In the case of using a single H100, add the following to the end of line 3:
 
--gpu-memory-utilization=0.95
 
Also, adjust the --tensor-parallel-size value based on the number of GPUs in your setup:
 
  • 1 GPU:  --tensor-parallel-size 1
  • 2 GPUs:  --tensor-parallel-size 2
  • 4 GPUs:  --tensor-parallel-size 4

Following these steps ensures optimal performance and prevents configuration conflicts during deployment.

Interacting with gpt-oss 120B

  1. Open your VM's firewall settings.

  2. Allow port 3000 for your IP address (or leave it open to all IPs, though this is less secure and not recommended). For instructions, see here.

  3. Visit http://[public-ip]:3000 in your browser. For example: http://198.145.126.7:3000

  4. Set up an admin account for OpenWebUI and save your username and password for future logins. See the attached screenshot.

And voila, you can start talking to your self-hosted gpt-oss 120B! See an example below.

When you're finished with your current workload, you can hibernate your VM to avoid incurring unnecessary costs:

  1. In the Hyperstack dashboard, locate your Virtual machine.
  2. Look for a "Hibernate" option.
  3. Click to hibernate the VM, which will stop billing for compute resources while preserving your setup.
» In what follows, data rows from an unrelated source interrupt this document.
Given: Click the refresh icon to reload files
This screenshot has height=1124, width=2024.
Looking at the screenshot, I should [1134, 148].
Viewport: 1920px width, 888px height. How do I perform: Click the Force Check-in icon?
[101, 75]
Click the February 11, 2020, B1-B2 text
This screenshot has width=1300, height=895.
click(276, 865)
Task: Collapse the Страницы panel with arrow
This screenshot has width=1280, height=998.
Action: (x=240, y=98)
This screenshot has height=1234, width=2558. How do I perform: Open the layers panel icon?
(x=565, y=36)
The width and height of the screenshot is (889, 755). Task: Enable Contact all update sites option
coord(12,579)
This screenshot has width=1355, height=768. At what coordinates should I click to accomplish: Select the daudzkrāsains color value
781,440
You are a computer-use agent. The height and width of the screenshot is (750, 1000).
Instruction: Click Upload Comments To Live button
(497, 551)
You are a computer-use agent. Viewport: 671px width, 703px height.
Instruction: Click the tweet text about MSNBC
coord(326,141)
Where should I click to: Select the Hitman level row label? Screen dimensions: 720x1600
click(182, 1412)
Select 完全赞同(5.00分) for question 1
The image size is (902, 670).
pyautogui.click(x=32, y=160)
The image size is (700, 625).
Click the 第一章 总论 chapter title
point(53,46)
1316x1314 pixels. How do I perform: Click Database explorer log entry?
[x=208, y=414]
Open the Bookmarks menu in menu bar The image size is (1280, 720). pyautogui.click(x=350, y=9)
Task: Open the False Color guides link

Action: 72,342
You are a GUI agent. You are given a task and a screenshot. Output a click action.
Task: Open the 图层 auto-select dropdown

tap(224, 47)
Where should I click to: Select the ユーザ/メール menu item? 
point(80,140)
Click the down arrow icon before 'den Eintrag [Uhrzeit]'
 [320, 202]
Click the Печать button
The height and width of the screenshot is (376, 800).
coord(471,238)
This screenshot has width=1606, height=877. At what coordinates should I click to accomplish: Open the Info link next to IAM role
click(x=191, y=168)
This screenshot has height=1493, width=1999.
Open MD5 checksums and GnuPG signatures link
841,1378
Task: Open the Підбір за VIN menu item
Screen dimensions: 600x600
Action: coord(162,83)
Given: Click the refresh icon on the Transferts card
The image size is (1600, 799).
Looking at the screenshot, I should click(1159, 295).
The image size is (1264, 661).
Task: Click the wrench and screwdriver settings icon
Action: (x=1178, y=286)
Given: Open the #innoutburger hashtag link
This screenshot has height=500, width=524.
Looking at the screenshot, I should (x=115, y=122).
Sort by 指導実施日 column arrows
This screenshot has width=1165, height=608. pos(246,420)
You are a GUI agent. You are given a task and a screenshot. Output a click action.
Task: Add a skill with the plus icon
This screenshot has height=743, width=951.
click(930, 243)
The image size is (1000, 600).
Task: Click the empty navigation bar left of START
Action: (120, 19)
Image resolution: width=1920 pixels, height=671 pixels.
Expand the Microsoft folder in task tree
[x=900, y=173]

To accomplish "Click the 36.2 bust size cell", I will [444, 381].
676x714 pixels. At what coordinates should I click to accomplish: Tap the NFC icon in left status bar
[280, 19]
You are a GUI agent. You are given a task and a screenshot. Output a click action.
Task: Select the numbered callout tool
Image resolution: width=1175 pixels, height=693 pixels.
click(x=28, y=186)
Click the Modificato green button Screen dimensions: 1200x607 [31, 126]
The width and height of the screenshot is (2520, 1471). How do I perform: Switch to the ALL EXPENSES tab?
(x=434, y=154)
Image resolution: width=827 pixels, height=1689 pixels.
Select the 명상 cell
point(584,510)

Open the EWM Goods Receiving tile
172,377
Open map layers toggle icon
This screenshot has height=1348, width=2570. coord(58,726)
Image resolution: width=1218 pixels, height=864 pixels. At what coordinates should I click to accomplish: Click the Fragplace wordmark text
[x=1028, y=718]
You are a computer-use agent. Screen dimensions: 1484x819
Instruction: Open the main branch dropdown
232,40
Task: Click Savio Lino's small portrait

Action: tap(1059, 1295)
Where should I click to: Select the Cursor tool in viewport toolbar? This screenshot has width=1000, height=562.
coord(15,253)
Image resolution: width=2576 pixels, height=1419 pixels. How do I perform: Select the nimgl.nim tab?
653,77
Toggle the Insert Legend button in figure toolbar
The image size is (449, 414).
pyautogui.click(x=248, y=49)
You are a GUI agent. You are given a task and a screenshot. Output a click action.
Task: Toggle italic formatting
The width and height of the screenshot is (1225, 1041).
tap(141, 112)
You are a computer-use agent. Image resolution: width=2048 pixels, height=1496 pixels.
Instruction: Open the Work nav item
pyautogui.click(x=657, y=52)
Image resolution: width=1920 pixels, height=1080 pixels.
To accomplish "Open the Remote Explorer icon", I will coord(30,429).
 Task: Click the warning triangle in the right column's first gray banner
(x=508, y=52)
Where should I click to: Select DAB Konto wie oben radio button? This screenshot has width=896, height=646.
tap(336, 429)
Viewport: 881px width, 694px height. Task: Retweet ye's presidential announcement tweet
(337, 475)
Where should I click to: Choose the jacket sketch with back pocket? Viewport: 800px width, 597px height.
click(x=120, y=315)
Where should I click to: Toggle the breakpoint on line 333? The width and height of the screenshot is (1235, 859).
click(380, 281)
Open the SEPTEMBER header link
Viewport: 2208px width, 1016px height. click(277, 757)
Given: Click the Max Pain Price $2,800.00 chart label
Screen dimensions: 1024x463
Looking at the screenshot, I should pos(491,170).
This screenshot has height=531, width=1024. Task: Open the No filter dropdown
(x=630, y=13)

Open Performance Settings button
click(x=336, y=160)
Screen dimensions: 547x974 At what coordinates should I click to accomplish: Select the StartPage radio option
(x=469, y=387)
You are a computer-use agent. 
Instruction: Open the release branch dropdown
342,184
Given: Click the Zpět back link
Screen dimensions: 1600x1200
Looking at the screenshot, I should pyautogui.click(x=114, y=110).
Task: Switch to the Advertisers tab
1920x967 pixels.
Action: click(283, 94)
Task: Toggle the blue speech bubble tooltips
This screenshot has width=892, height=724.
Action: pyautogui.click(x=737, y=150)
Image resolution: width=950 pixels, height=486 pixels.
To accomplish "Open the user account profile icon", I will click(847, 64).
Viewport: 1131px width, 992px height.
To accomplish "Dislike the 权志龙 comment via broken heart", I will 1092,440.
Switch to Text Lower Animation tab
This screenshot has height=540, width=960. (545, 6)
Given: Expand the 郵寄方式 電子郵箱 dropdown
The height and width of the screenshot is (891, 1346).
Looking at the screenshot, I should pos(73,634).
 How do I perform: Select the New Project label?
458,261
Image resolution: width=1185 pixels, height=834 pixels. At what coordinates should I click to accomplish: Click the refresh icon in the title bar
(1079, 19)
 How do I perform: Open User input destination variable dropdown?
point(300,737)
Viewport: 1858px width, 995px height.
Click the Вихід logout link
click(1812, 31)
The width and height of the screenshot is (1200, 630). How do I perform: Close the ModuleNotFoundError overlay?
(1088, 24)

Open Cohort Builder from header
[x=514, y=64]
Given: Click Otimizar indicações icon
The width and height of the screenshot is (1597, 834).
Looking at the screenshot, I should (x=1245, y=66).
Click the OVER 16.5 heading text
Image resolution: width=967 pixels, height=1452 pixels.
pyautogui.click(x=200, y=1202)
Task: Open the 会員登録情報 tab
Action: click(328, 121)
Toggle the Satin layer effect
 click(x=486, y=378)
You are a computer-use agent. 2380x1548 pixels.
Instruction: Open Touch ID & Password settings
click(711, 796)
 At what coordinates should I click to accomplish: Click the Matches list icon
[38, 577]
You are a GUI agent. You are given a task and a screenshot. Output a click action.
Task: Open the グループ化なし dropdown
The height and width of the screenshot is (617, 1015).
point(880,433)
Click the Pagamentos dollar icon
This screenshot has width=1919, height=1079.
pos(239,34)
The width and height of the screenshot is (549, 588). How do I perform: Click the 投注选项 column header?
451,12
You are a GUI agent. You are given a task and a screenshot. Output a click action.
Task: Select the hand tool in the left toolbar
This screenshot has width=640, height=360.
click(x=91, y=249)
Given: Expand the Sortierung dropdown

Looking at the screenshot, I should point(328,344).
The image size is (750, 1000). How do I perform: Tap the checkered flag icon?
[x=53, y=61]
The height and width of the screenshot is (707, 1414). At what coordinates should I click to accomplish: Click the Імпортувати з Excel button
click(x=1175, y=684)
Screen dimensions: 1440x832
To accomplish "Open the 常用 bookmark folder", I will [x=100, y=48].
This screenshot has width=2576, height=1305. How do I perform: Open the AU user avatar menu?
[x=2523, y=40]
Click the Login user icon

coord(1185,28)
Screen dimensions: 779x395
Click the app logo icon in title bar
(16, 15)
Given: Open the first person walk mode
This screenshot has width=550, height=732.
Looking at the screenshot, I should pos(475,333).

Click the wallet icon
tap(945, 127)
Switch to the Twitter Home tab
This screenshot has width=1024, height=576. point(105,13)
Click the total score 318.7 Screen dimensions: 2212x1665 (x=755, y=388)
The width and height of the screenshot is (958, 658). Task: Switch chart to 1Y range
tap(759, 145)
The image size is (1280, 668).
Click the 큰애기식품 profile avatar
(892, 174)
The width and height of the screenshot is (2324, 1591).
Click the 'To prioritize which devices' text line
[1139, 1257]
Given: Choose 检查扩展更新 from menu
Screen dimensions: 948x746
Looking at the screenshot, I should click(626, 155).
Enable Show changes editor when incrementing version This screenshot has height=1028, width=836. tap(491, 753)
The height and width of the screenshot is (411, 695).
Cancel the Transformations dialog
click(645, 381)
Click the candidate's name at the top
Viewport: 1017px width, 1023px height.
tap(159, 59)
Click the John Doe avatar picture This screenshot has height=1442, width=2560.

Why Deploy gpt-oss 120B on Hyperstack?

Hyperstack is a cloud platform designed to accelerate AI and machine learning workloads. Here's why it's an excellent choice for deploying gpt-oss 12B:

  • Availability: Hyperstack provides access to the latest and most powerful GPUs such as the NVIDIA H100 on-demand, specifically designed to handle large language models. 
  • Ease of Deployment: With pre-configured environments and one-click deployments, setting up complex AI models becomes significantly simpler on our platform. 
  • Scalability: You can easily scale your resources up or down based on your computational needs.
  • Cost-Effectiveness: You pay only for the resources you use with our cost-effective cloud GPU pricing
  • Integration Capabilities: Hyperstack provides easy integration with popular AI frameworks and tools.

FAQs

What is gpt-oss 120B?

gpt-oss 120B is an open-source large language model with approximately 116 billion parameters, delivering benchmark results comparable to OpenAI’s o3-mini and o4-mini.

What are the key features of gpt-oss 120B?

 gpt-oss 120B uses a 116B parameter Mixture of Experts design, runs on as few as 2 GPUs without quantisation and supports a 131K context window.

What architecture does gpt-oss 120B use?

The model is built on a Mixture of Experts (MoE) architecture with 5.1B active parameters per token for efficient, high-performance inference.

What is the context length of gpt-oss 120B?

gpt-oss 120B supports a 131K token context window, allowing it to handle very large inputs or extended conversations in one go.

Which GPUs are recommended for running gpt-oss 120B?

For gpt-oss 120B GPU requirements, go to the hardware options and choose either from below:

Can gpt-oss 120B run without quantisation?

Yes, it is optimised for small server deployment and can run on as little as 2 GPUs without the need for quantisation.

How does gpt-oss 120B perform compared to commercial models?

gpt-oss 120B performs on par with OpenAI’s o3-mini and o4-mini across multiple benchmarks while being open-source and more deployable.